The 2,260-kg Koronas-F satellite was built by KB Yuzhnoe in Dnepropetrovsk, Ukraine, and equipped with 15 scientific instruments, which will be used by scientists in Russia, Georgia, Slovakia, Poland, Germany, Great Britain and the US. A three-stage Tsyklon-3 rocket delivered Koronas-F into 500-kilometer orbit with the inclination of 82.5 degrees toward the Equator. According to the representative of the Russia's Space Forces, the spacecraft successfully separated from the third stage of the Tsyklon-3 vehicle at 12:51 Moscow Time, after the two firings of the stage's engine.
is expected to spend at least a year studying dynamic processes of the
The Koronas-F satellite continues the mission of its predecessor, AUOS-SM-KI spacecraft, or Koronas-I, launched on March 2, 1994. According to unofficial reports, soon after the launch, gyrodines onboard the satellite failed, leaving it dependent on gas thrusters for attitude control. The system run out of gas after five months in orbit. In addition, due to errors in the documentation, the temperature onboard the satellite turned out to be 10-20 degrees lower than expected.
The Koronas-F was expected to be followed by the AUOS-SM-F (Foton) spacecraft, which will also carry a cluster of scientific instruments to study the Sun.

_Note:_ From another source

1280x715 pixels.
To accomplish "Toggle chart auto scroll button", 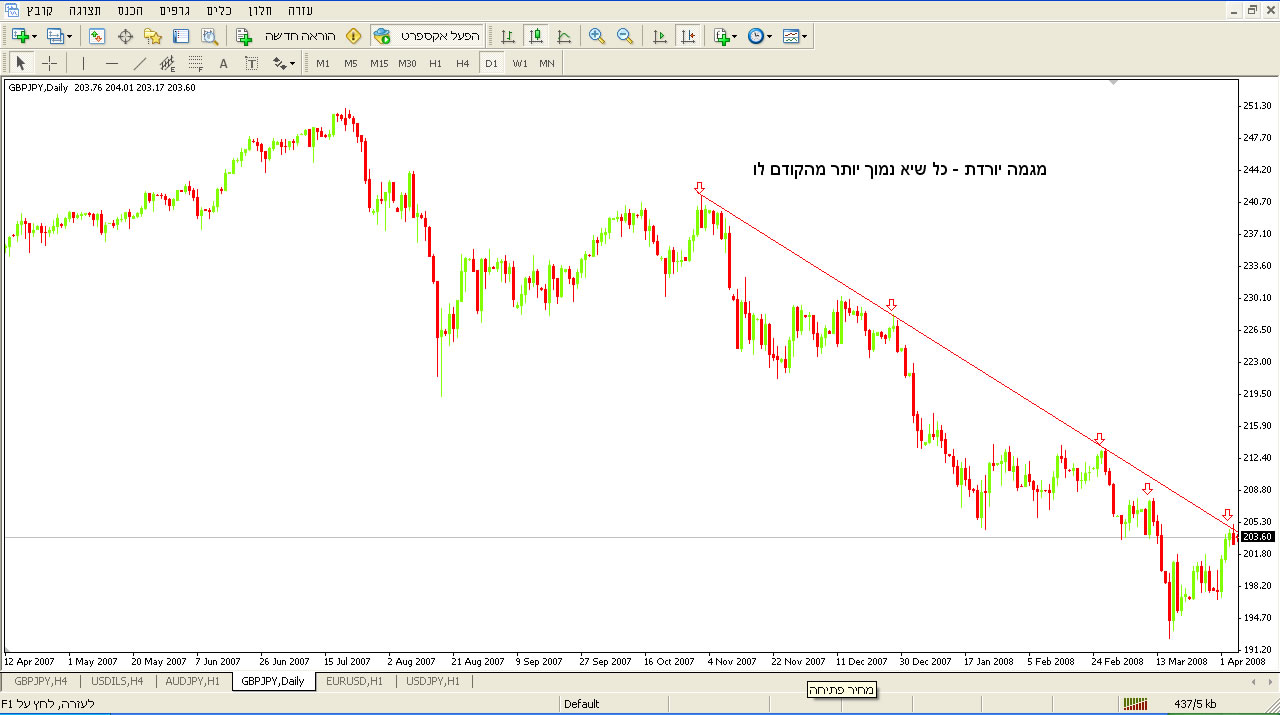I will [659, 36].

The first attempt to launch the Koronas-F was planned for July 25, however, it was scrubbed when the specialists detected that a gyroscopic device in the control system of the Tsyklon-3 launcher performed slightly out of specification. The effort to correct the problem within 24 hours was not successful and the State Commission overseeing the launch made a decision to drain the propellants from the vehicle and return it to the assembly building for repairs. The launch was then rescheduled for July 31. A previous launch of the Tsyklon-3 rocket, which took place in December 2000, ended in a failure, when the vehicle's third stage went out of control due to the flight control system malfunction.
2001 August 8: The Koronas-F spacecraft transmitted its first scientific data to the IZMIRAN institute's ground control station near Kaluga, Russia. According to the representative of KB Yuzhnoe, the spacecraft currently relays the recorded information to the scientists every 36 hours. The ground control station in Yevpatoriya, Ukraine, monitors the systems onboard the spacecraft.

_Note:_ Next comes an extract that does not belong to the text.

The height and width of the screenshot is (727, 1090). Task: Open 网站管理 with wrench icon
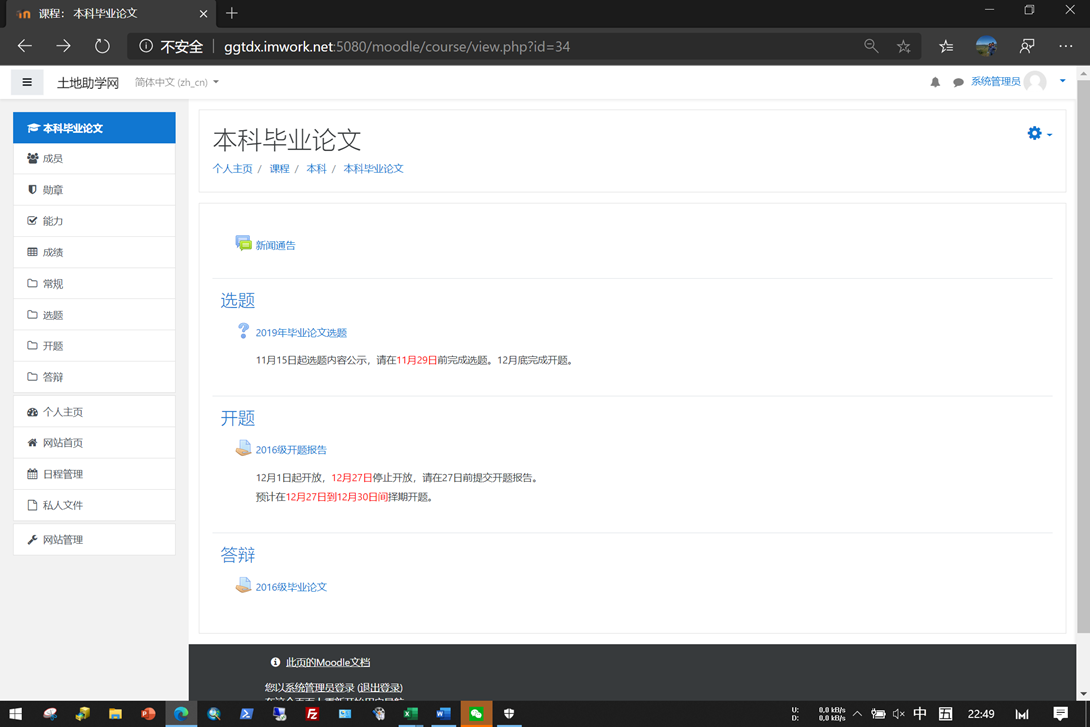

According to unofficial reports, immediately after the launch, the spacecraft started tumbling in orbit and required considerable efforts to stabilize it in space. Also one of the switches in the command relay system failed, forcing transmission of all science data via a backup channel. One of the transmitters failed two years into the mission.

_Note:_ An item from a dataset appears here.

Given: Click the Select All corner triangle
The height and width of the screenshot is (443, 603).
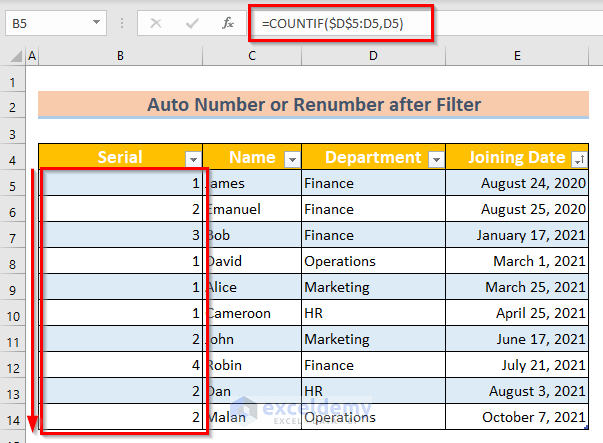Looking at the screenshot, I should click(13, 56).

The Koronas-F satellite ultimately ended its mission in 2005.
The Koronas-type spacecraft is based on the AUOS-SM satellite bus, which is essentially a standard "platform" designed to be configured for a variety of tasks. The AUOS, which stands for "Automatic Universal Orbital Station" in Russian, has been under development since the beginning of the 1970s at KB Yuzhnoe design bureau in Dnepropetrovsk. The AUOS concept grew out of KB Yuzhnoe's previous experience with the DS-U "standardized" satellites.
As several other spacecraft developers in the West and in the USSR, KB Yuzhnoe conducted a study in 1971, which showed the possibility of development of a series of "standardized platforms," which could be later adapted for a variety of tasks. KB Yuzhnoe developers proposed three basic configurations for such platforms dubbed KAM-I, KAM-II and KAM-III, where KAM stands for (Multipurpose Space Apparatus).
In its turn, the KAM-I concept became a base for two variations of science and research platforms: AUOS-Z with Earth-pointing attitude control system and AUOS-SM with Sun-pointing attitude control system. Both platforms would be able to carry up to 310 kilograms of payload and provide 50 Vt of electrical supply. Also, both spacecraft had a capability to downlink science data to the individual receiving stations of the international partners in the particular mission.
The development of the payloads for the AUOS-Z spacecraft started in 1973.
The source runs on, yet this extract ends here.